I hate my boss. Well, everybody does!

I do not like my boss to try and visualize the battle from the coffers of his cabin we fight on the ground and comment “absolutely ridiculous”.

Regardless of my liking, however, a boss will always be boss. Because a sword is hanging over his head too, to be slain at any time if things turn otherwise. Now, these word “things” can have so many meanings. Among others, it is vision. An organizational vision, translated into various Business Units; then into various Divisions and then finally into various Departments.

I work on the support department of a Business Division, where my job is to fulfill a specific requirement. It is one of the links of the entire chain, stands at say position 2 or 3 of the chain. Any bottleneck in my chain will jeopardize the activities of the whole chain & most importantly the end of the chain. At the end of it, standing tall is the King, i.e the Customer.
My department has certain guidelines; the business divisions have their “quarter-end” goals. Between the clash of the guidelines and goals, we strive to achieve equilibrium. The guidelines should not be so rigid that, the goals are adversely affected; or the goals should not be impractical that the guidelines go for a toss.

On a recent assignment, me and my team was to support the business for one of the Projects. The deadline was X number of weeks. If we cannot finish our process within those X number of weeks, the process at the end of the chain suffers resulting in customer dissatisfaction.

To complete our process, we had to undergo some activities at the granular level, which would take Y number of weeks. That would mean we will miss our internal deadline of X weeks for our complete process.

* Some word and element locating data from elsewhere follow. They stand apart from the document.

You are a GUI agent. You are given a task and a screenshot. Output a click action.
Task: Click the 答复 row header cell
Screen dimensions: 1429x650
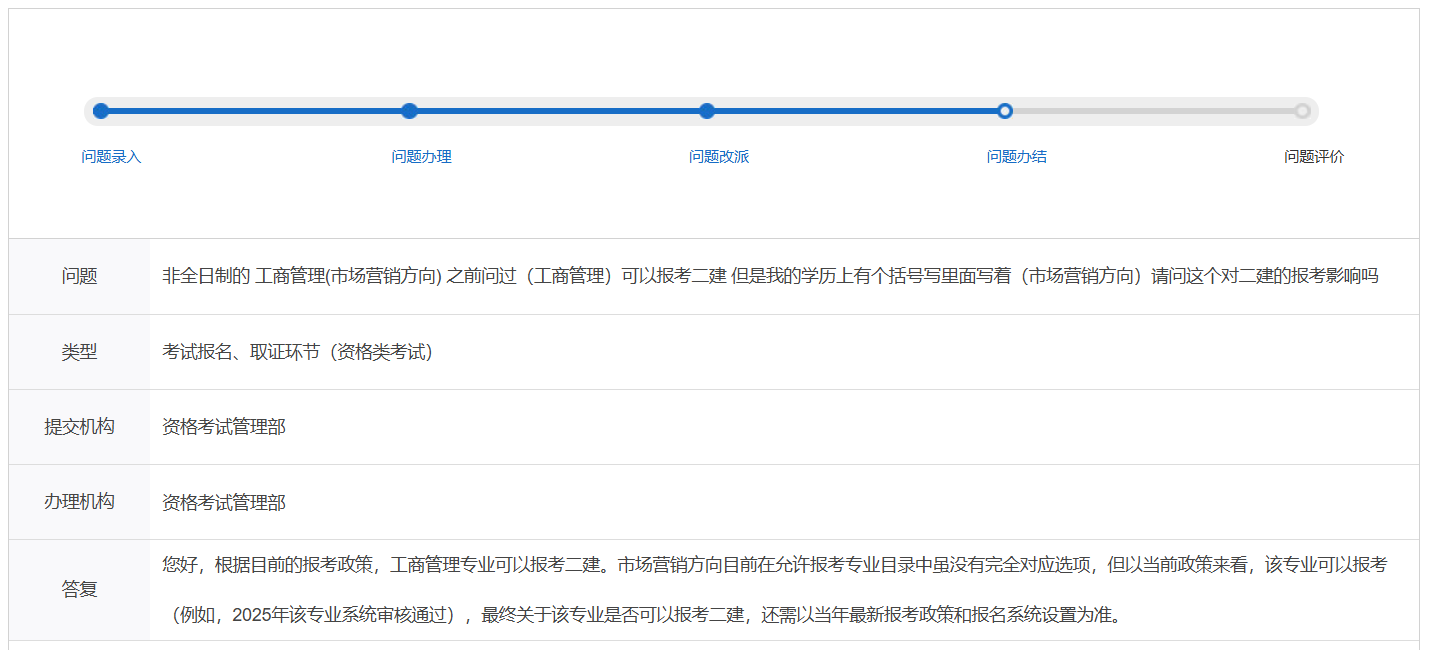point(79,590)
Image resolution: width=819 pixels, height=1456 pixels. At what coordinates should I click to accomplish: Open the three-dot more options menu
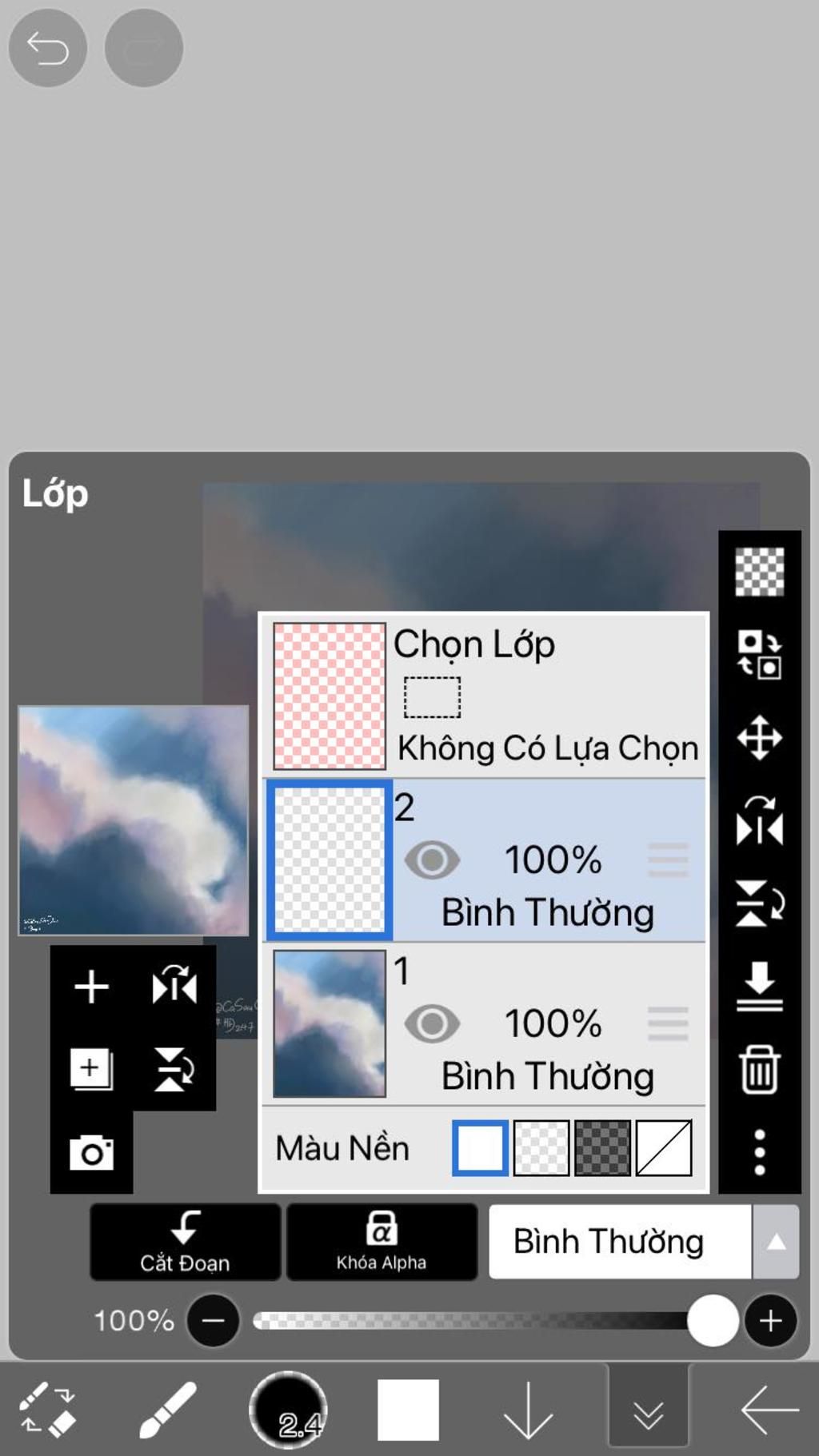[759, 1152]
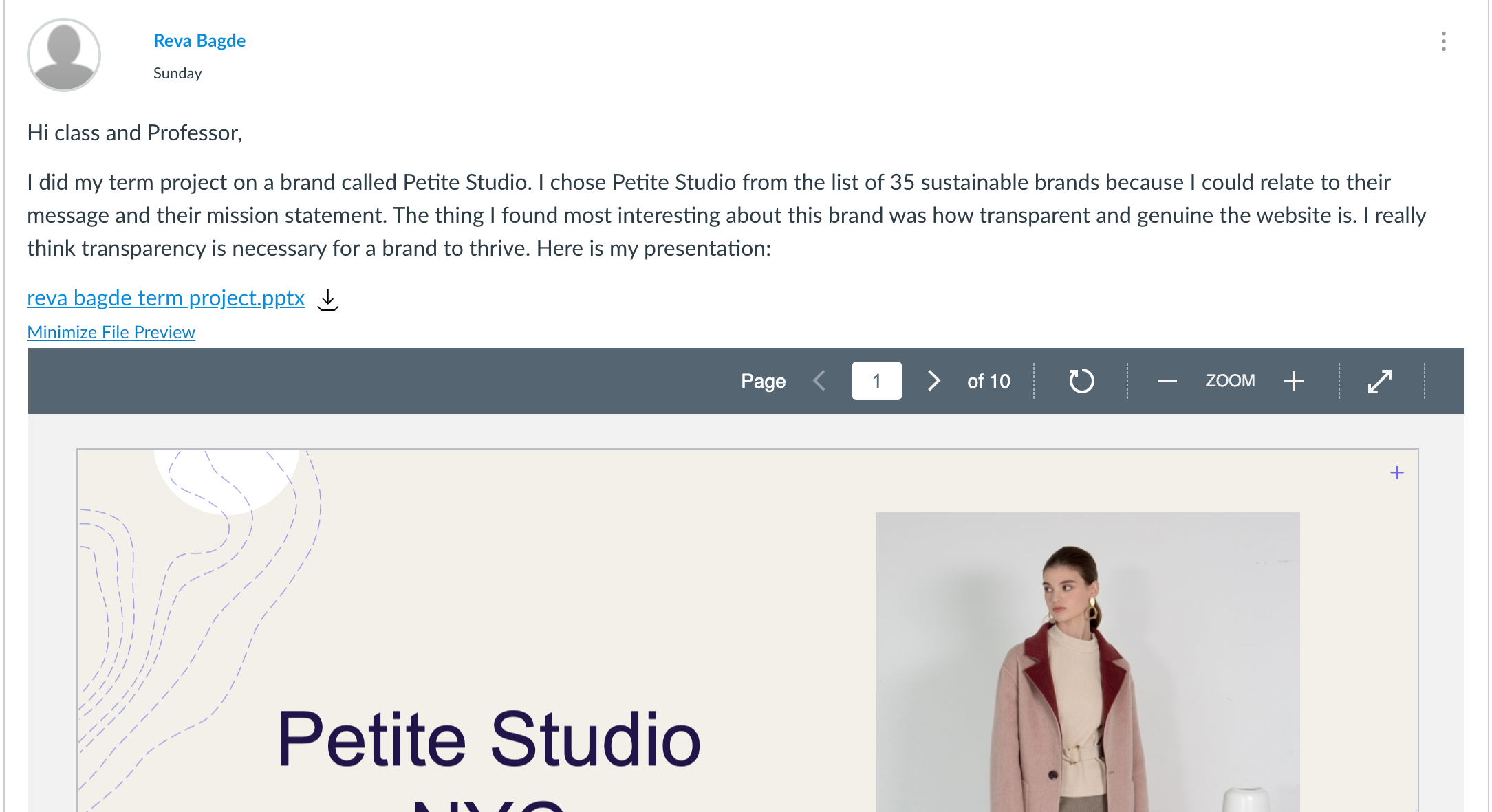This screenshot has width=1492, height=812.
Task: Click the model photo on the slide
Action: pos(1088,661)
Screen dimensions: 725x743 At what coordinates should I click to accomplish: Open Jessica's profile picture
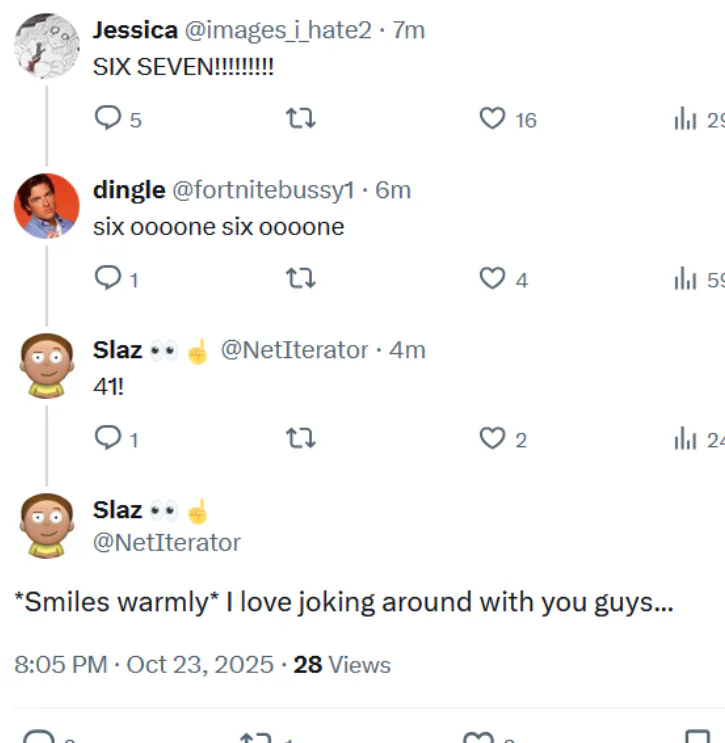tap(47, 46)
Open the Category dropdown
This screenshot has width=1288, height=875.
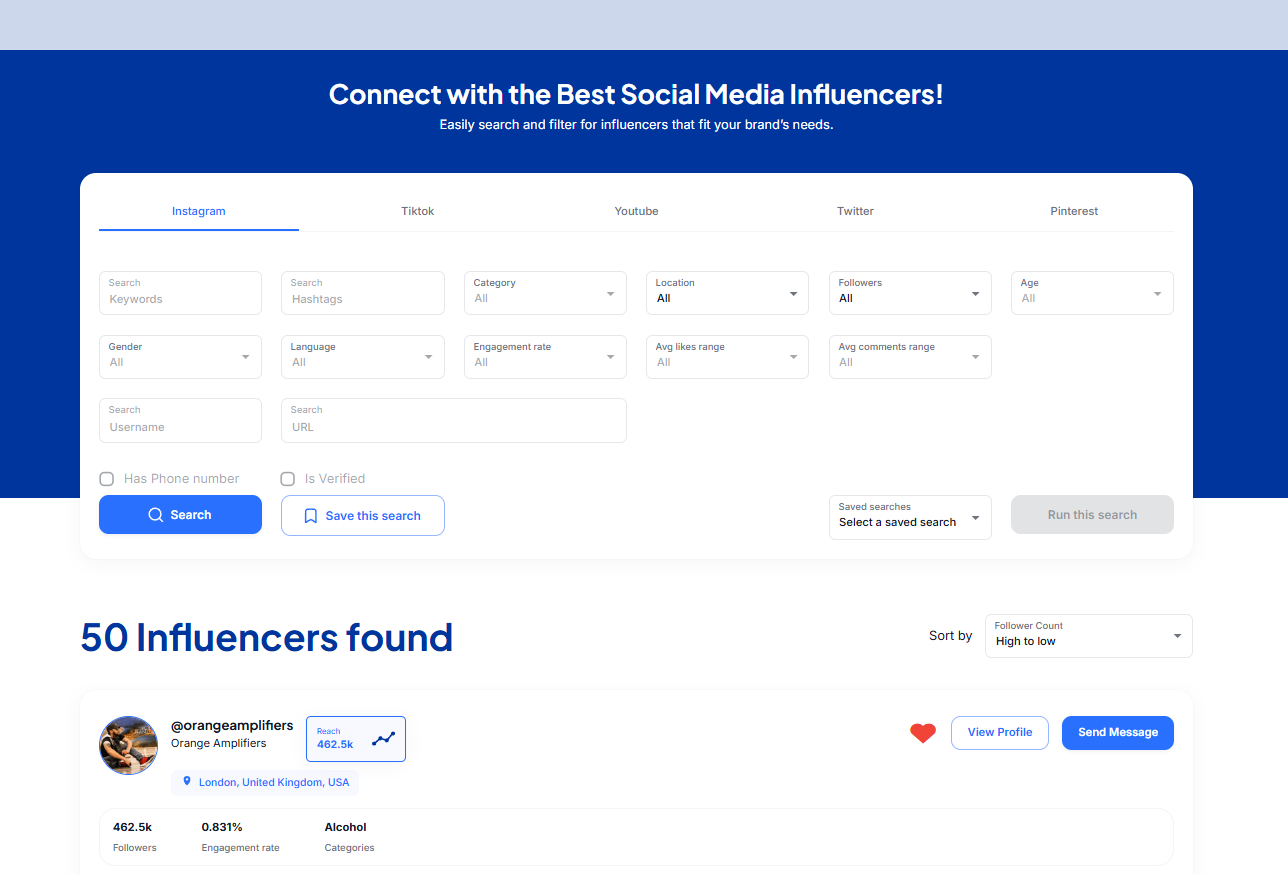point(545,293)
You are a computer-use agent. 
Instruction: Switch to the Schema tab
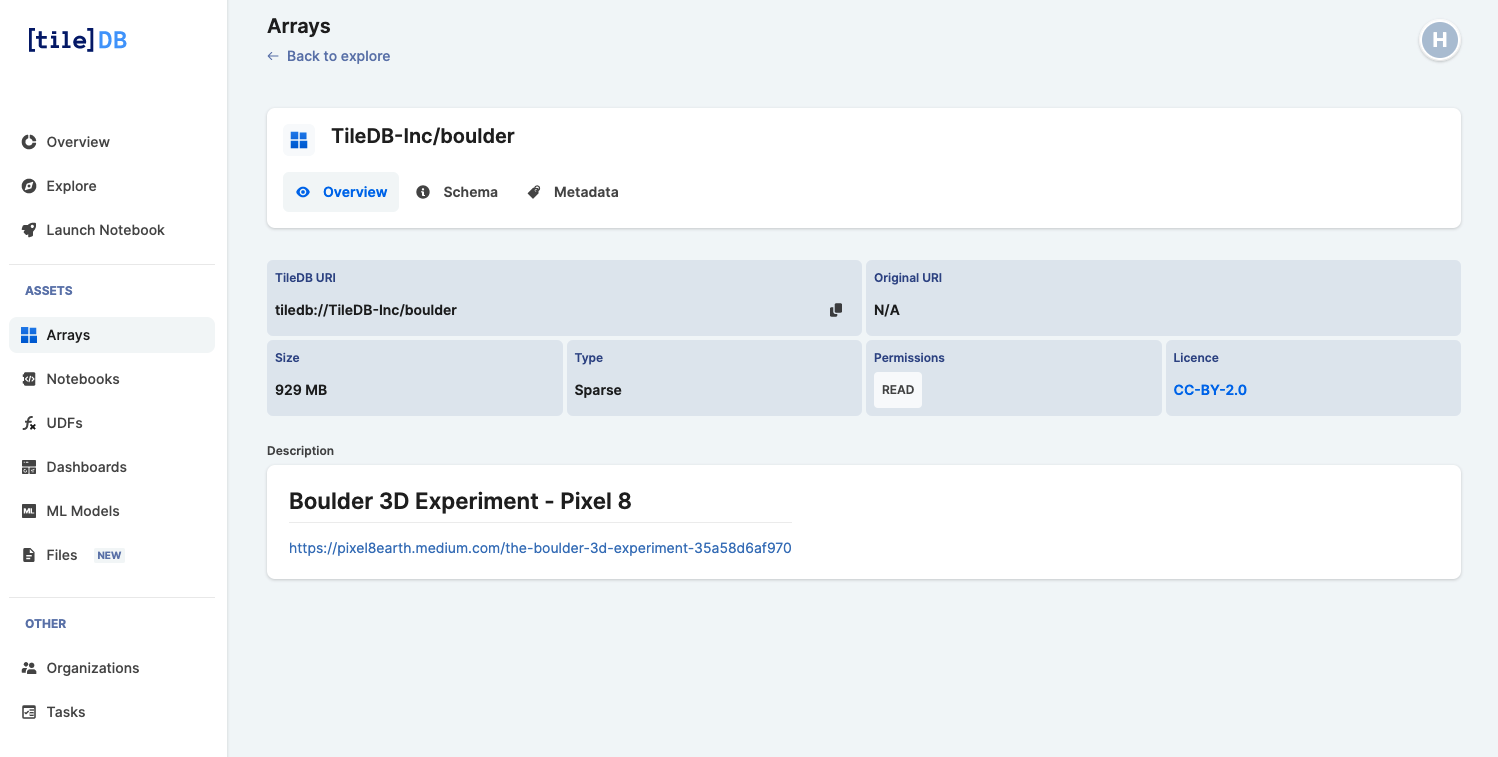[457, 192]
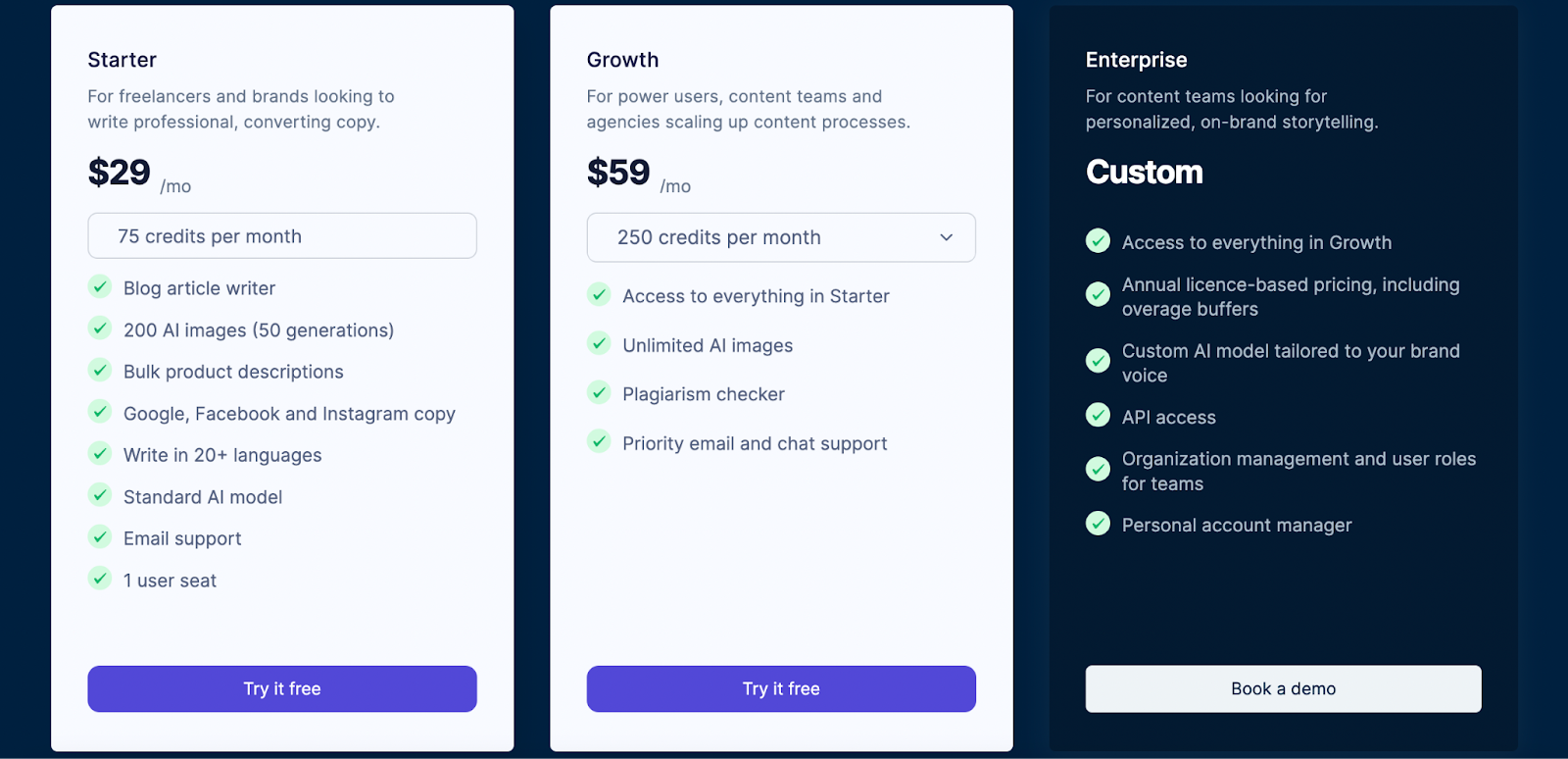Click the 75 credits per month field
This screenshot has height=759, width=1568.
pyautogui.click(x=282, y=236)
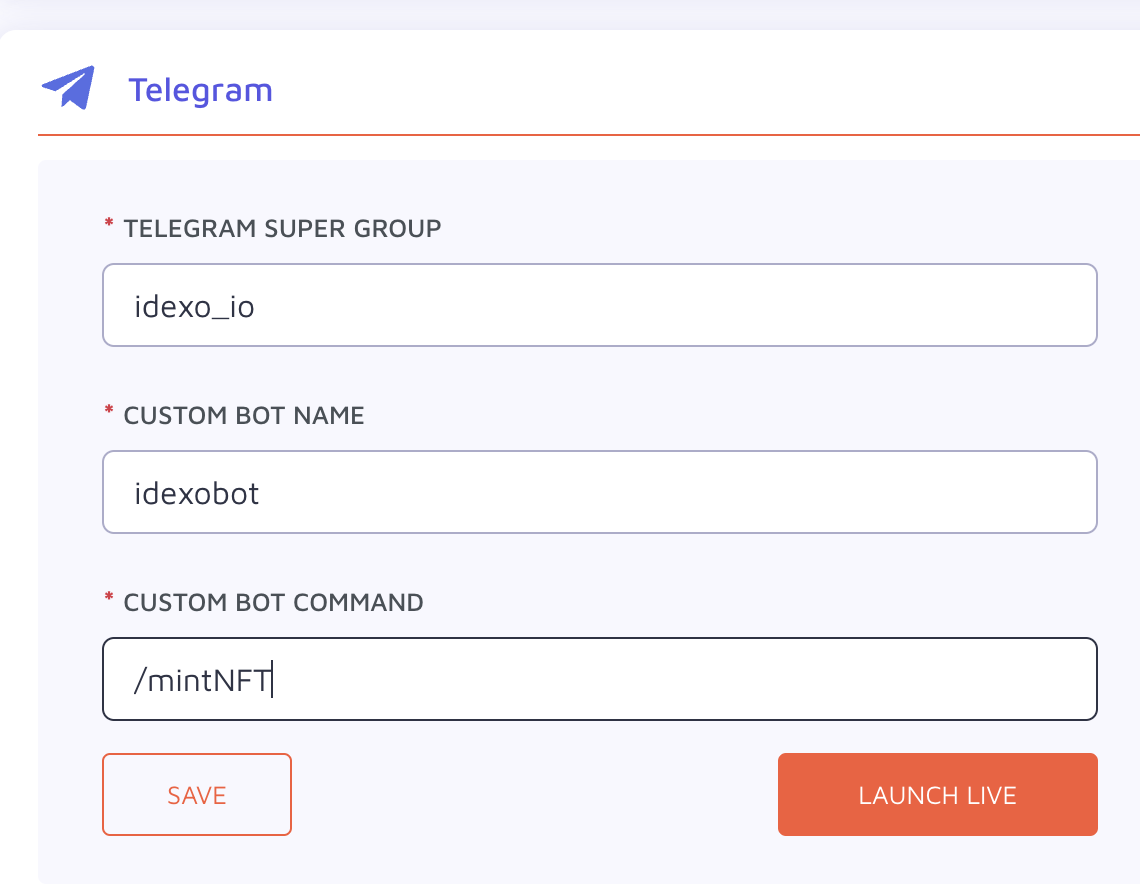Image resolution: width=1140 pixels, height=886 pixels.
Task: Click the CUSTOM BOT NAME label
Action: click(244, 415)

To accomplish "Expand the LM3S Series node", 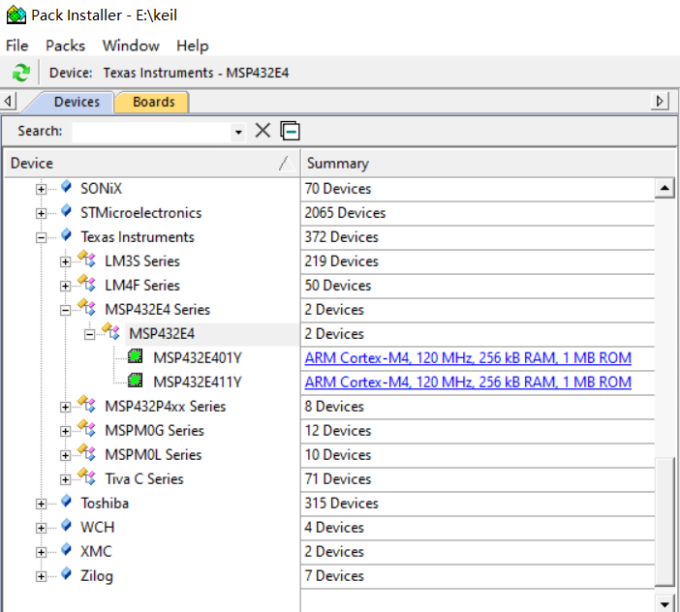I will click(x=65, y=261).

At this juncture, I tried to reach our Boss/team of Managers, for help. In what way we complete our internal activities in less than Y number of weeks so that we can achieve our target of X weeks for the entire process? Our team of Managers had no time. “Don’t involve us in day to day activities, if need be use us for escalations!” that was a reply I received. For me and my team it was need for help/ an escalation, which met with ill-attention from people sitting at the helm.

I decided to tweak in the guidelines; we launched parallel activities, so that we could finish our job on time. We thought we were looking at the bigger picture and hence some flexibility could be excused.

We completed our job on time and the stakeholders and the customer’s satisfaction was intact.

However, at the end of our quarter-end review, with our boss/team of managers, my decision to fully not comply with the guidelines was brought to book. I had my justifications which were termed as ridiculous. I objected saying, I cried for help and no one ever bothered.

My boss grins, “ Mr Z, you were given complete freedom to manage your activities, if we do not participate, that does not mean we were not interested, it means you are expected to do some jobs, without our help. Our intervention does not mean, you are relieved off your duties. You need to be cognizant of that. And not following   the guidelines make you even more dangerous. Guidelines taking Y number of weeks is a standard which must not be avoided. If need be, you should have pushed back to the Project Team and justify.”
I just told my boss, that I was expecting this golden speech, when I was crying for help and not when it is over and I left.

I hate my boss. Does this incident make everyone hate their boss, or make them hate me?